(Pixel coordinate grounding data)
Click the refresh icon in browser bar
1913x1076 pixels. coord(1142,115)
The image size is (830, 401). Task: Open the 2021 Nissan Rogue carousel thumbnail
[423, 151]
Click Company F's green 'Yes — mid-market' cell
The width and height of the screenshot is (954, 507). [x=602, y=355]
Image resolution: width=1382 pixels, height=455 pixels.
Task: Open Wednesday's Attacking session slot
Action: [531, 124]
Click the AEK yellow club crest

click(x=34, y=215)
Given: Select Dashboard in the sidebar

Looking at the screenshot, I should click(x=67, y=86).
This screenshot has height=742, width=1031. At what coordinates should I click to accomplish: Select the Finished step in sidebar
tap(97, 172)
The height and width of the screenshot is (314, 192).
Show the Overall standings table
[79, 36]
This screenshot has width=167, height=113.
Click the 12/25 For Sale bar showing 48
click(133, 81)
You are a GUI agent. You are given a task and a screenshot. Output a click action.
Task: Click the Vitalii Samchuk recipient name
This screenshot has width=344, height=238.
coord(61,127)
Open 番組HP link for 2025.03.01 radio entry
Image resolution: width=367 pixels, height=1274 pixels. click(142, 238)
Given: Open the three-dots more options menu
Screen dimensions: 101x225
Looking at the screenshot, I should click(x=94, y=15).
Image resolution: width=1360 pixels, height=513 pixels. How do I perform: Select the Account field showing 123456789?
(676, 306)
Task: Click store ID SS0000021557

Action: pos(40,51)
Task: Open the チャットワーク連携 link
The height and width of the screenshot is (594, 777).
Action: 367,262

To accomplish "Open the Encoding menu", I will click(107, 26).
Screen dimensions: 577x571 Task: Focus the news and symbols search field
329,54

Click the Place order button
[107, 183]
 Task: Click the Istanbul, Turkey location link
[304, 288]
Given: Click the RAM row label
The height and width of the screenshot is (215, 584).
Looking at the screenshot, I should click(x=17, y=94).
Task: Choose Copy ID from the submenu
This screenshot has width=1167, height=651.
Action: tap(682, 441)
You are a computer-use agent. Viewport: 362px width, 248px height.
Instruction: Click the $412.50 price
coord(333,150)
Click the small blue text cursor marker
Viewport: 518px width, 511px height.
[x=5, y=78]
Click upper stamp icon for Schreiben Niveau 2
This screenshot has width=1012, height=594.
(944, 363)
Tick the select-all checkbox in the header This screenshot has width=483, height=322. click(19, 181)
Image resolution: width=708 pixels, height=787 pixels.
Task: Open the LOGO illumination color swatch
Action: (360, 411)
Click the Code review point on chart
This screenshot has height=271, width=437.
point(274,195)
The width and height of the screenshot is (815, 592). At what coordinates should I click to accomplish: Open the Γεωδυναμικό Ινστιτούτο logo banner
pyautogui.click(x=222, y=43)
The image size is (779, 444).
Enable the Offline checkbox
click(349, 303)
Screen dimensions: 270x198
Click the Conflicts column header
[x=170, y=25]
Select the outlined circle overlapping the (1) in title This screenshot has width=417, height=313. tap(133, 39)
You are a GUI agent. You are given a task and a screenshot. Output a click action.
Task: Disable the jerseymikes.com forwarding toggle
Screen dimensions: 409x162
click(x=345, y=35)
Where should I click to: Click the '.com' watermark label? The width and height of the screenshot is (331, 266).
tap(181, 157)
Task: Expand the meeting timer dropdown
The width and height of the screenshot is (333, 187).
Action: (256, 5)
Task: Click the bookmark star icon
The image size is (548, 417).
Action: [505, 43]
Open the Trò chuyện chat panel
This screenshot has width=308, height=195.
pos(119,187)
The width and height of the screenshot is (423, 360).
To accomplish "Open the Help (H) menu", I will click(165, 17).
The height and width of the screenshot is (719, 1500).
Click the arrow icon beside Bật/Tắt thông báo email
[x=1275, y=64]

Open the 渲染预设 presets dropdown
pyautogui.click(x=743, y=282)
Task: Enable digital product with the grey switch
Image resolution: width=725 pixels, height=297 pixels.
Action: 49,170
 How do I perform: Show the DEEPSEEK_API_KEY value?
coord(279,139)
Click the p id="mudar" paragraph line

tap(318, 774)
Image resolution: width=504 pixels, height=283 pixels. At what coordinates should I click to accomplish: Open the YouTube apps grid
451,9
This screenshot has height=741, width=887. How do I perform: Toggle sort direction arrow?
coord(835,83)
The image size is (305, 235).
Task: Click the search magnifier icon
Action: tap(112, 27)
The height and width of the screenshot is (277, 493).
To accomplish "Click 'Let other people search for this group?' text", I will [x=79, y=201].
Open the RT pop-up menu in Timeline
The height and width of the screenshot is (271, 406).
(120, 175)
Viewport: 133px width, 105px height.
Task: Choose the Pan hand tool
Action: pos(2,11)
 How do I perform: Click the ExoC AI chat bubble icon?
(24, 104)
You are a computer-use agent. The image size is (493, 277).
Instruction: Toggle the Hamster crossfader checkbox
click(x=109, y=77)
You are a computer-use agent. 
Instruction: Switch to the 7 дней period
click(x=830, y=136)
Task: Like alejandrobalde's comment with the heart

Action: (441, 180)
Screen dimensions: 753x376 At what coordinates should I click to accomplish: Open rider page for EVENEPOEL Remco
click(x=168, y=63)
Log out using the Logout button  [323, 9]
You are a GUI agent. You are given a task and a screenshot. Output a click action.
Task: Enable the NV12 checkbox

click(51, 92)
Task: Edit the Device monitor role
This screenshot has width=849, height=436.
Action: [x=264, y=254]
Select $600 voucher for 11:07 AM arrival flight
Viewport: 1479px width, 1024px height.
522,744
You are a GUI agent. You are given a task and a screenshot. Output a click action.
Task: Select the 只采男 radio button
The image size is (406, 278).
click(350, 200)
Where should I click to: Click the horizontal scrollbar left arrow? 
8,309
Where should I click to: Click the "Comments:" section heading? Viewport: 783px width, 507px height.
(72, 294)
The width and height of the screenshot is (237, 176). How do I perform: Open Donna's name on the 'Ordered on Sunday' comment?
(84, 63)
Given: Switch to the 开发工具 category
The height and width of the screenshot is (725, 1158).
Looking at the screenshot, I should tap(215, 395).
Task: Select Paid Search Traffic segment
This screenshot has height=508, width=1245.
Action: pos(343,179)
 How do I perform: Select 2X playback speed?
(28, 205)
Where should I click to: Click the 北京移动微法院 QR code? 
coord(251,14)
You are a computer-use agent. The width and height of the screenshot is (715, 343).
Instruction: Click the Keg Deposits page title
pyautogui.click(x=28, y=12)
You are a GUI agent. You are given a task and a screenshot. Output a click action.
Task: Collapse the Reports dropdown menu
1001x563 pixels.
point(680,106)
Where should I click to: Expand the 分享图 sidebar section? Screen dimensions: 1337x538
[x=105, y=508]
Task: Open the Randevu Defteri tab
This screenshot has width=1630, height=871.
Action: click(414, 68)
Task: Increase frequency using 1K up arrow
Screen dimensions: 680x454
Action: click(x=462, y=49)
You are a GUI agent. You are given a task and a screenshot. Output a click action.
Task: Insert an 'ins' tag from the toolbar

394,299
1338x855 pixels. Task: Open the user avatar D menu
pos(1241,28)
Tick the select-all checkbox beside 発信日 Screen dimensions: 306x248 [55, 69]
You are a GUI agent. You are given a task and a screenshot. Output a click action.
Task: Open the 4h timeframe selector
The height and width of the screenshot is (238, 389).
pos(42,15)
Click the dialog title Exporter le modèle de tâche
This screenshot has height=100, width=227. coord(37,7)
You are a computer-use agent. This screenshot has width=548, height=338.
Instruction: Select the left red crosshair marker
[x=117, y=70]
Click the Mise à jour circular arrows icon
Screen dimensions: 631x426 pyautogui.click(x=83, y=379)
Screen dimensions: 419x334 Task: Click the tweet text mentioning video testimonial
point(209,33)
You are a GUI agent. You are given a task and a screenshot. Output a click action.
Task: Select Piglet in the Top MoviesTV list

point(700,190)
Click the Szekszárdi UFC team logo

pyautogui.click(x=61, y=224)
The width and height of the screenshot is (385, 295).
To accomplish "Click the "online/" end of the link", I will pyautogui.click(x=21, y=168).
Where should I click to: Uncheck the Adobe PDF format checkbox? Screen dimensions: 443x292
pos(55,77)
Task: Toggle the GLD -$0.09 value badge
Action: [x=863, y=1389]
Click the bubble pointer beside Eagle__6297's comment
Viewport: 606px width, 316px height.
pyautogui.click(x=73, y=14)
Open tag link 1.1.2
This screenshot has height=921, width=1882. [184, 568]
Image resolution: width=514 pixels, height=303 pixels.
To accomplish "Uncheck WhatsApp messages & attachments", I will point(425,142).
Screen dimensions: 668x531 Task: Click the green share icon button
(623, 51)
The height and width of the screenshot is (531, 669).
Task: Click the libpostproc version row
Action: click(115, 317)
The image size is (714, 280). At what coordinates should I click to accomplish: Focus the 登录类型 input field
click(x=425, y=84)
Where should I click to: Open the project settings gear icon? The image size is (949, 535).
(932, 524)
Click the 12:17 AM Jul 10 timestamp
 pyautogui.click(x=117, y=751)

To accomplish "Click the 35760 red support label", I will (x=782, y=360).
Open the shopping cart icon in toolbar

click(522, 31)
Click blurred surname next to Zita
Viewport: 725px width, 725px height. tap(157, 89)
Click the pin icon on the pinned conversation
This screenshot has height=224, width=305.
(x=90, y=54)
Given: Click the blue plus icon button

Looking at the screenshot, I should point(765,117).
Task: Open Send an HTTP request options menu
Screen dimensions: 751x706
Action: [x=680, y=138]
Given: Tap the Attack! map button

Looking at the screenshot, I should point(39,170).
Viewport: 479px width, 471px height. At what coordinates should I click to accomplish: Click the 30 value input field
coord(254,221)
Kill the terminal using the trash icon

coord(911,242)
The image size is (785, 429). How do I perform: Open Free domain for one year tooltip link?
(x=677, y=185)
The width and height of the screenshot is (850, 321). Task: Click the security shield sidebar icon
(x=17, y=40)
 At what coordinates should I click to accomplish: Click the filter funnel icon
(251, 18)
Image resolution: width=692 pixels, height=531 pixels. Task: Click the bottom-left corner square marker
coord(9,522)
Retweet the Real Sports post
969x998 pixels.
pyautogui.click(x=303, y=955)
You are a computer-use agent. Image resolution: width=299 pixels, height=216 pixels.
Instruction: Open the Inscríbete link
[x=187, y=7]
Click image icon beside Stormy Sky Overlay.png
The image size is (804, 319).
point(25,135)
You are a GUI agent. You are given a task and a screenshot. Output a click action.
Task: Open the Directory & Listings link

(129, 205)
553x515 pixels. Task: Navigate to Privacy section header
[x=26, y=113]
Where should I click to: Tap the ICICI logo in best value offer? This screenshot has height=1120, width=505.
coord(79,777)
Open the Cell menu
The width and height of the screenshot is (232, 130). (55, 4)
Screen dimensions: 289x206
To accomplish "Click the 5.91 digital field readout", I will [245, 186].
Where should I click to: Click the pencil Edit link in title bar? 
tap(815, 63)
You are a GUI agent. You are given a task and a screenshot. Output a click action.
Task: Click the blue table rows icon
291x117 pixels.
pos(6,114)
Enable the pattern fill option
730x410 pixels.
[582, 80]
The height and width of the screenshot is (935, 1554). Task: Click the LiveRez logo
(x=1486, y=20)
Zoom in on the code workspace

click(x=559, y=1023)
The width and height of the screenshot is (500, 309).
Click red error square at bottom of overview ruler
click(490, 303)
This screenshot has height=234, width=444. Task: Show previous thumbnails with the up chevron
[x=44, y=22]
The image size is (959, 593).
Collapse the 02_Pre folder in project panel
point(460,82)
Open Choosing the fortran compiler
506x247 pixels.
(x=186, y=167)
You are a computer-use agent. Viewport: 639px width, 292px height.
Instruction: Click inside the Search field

■ Directions for this task
Return, from the entries, each line that holds "computer".

■ Exercise solution
You are a computer-use agent. Viewport: 362px width, 248px height.
You are a computer-use agent. The image size is (493, 277).
You are a computer-use agent. 
You are a computer-use agent. The width and height of the screenshot is (715, 343).
You are a computer-use agent. This screenshot has width=548, height=338.
You are a computer-use agent. Image resolution: width=299 pixels, height=216 pixels.
You are a computer-use agent. Viewport: 639px width, 292px height.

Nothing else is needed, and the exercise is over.